DOCUMENT SECTION:
>>>>
And over the course of my undergraduate career as I was taking all of these classes, I was always interested in the big questions in philosophy but was ultimately frustrated by that as an intellectual endeavor because it allows you to ask really big questions and gets you thinking about really big questions but doesn’t give you a method for answering them. Psychology though, I fell in love with because it allowed me to ask the same kinds of big questions that I would think about in philosophy—why do good people do bad things? But it would give me a method for answering them. And once I started doing experiments in psychology that addressed those big questions I just found the answers to be totally fascinating. I couldn’t imagine doing anything else.

Was there a seminal book in your life?

Unquestionably. It’s Thomas Gilovich’s book, How We Know What Isn’t So. It was published in 1992. My undergraduate advisor, Chuck Huff was his name—I went to Saint Olaf College—one day handed me that book and said “hey I think you would find this interesting.” I was thinking about Ph.D. programs. I was just utterly spellbound by this book.
<<<<
ACTION ITEM: Reproduce the interview passage word for word, starting at "Unquestionably. It’s Thomas" and ending at "by this book.". The records come from a separate source.

DATA TO EXAMINE:
>>>>
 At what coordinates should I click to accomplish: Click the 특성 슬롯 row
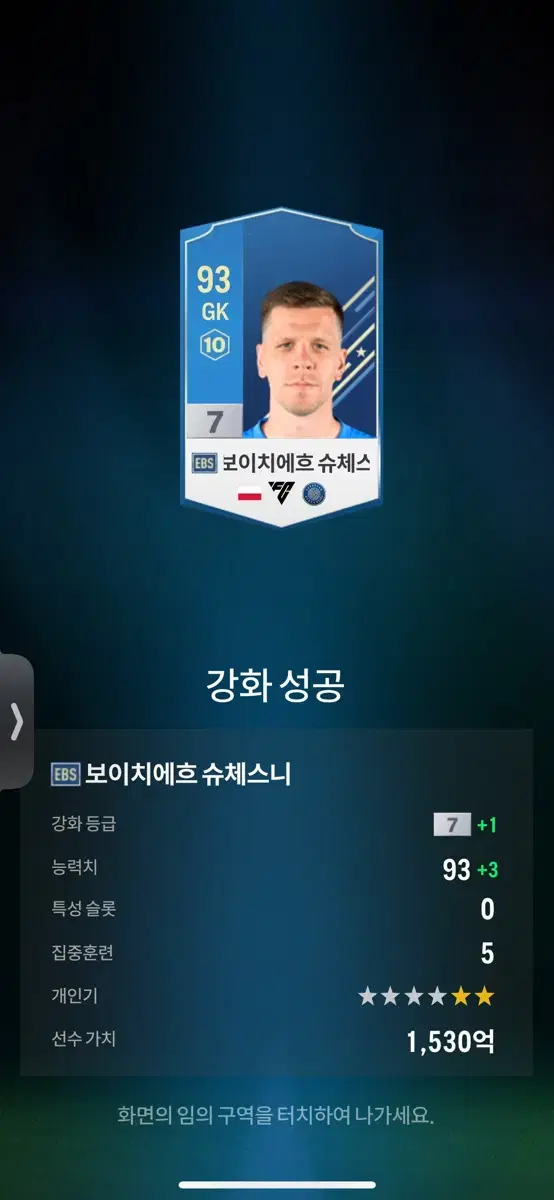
<<<<
>>>>
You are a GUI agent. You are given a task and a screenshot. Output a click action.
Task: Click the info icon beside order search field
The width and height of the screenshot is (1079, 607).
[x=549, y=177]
<<<<
>>>>
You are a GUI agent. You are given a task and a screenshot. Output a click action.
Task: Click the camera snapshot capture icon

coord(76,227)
<<<<
OUTPUT OF THE TASK:
Unquestionably. It’s Thomas Gilovich’s book, How We Know What Isn’t So. It was published in 1992. My undergraduate advisor, Chuck Huff was his name—I went to Saint Olaf College—one day handed me that book and said “hey I think you would find this interesting.” I was thinking about Ph.D. programs. I was just utterly spellbound by this book.